The dancing scene is worth your time alone. I've always been pretty oblivious to this art form in general, but writer and director Nicolas Courdouan subtly use of music and crafty editing shine a rather unique light on it. The soundtrack is deafening and it is unclear it is part of the performance of simply playing over the scene. It's unclear if actress Kojii Helnwein's graceful and rhytmic swaying is matching the music played and the result is...well...otherworldly, which I believe was the intention here. Radha says later in the movies that she dances like the tide, which emphasizes the depth of her connection with nature and the unknown. She seems animated by forces independent to her own will, like a malevolent God is commanding her body to open a celestial gate in order to feed on lost souls. This scene worked quite a number on me as you might've noticed.
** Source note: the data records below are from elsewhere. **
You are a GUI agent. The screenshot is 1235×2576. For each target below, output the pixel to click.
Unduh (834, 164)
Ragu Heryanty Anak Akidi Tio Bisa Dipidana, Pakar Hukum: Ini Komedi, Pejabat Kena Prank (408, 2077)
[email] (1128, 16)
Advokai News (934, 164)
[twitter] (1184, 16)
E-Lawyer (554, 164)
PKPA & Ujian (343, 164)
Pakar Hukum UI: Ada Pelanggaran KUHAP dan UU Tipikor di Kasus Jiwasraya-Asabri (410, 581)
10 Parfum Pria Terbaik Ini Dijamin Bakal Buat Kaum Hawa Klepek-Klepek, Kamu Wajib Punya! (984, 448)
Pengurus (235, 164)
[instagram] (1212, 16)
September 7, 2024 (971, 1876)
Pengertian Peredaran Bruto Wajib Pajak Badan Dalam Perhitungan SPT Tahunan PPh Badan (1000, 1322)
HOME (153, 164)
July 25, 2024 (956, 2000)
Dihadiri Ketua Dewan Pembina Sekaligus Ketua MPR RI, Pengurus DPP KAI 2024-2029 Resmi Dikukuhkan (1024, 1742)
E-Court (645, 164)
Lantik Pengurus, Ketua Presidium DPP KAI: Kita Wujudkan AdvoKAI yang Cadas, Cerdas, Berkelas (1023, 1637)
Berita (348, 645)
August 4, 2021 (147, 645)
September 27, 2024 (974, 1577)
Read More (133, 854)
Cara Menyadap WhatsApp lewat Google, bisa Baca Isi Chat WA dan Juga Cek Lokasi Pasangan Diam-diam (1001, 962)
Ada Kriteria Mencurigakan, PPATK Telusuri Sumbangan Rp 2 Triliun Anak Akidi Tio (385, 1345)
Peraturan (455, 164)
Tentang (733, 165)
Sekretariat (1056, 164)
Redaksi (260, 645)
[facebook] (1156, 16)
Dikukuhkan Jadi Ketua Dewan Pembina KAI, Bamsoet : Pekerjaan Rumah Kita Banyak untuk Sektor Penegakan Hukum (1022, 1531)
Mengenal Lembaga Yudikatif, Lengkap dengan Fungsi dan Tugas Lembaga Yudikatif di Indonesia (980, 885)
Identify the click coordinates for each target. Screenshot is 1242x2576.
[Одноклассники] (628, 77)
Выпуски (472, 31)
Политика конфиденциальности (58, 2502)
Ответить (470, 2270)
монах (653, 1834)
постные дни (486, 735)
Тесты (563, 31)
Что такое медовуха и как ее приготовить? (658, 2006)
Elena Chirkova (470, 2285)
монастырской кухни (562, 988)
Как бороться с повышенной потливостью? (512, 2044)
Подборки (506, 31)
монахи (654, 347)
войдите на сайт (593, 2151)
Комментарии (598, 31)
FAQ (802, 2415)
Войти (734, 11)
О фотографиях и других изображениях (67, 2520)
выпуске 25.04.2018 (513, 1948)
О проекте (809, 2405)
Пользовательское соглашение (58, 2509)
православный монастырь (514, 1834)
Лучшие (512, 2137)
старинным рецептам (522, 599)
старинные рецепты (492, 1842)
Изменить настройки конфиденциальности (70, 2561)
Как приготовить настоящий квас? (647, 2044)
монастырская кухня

Radha was a pleasant viewing overall. It has another fun, eerie gut punch to it (that I won't spoil), which reminded me the early 2000's films of Takashi Miike. Back when he was doing really fucked up shit. I was let down by the ending which felt easy and deliberately vague compared to the mysteries the movie hinted at. It doesn't add to the initial statement that art is a transcendental experience and merely repeats it in a less convincing way. This isn't uncommon to short films, though. It's tough to write an ending that lives up to its story and I don't begrudge Radha for not doing so. It offered enough original ideas and genuine creepy scares in order to be interesting. It's only twenty-two minutes long and it features a commanding performance by Kojii Helnwein. If you can manage to catch it, it's not a big investment of time. Try it. It has moments of transcendental cosmic horror that make the experience worthwhile.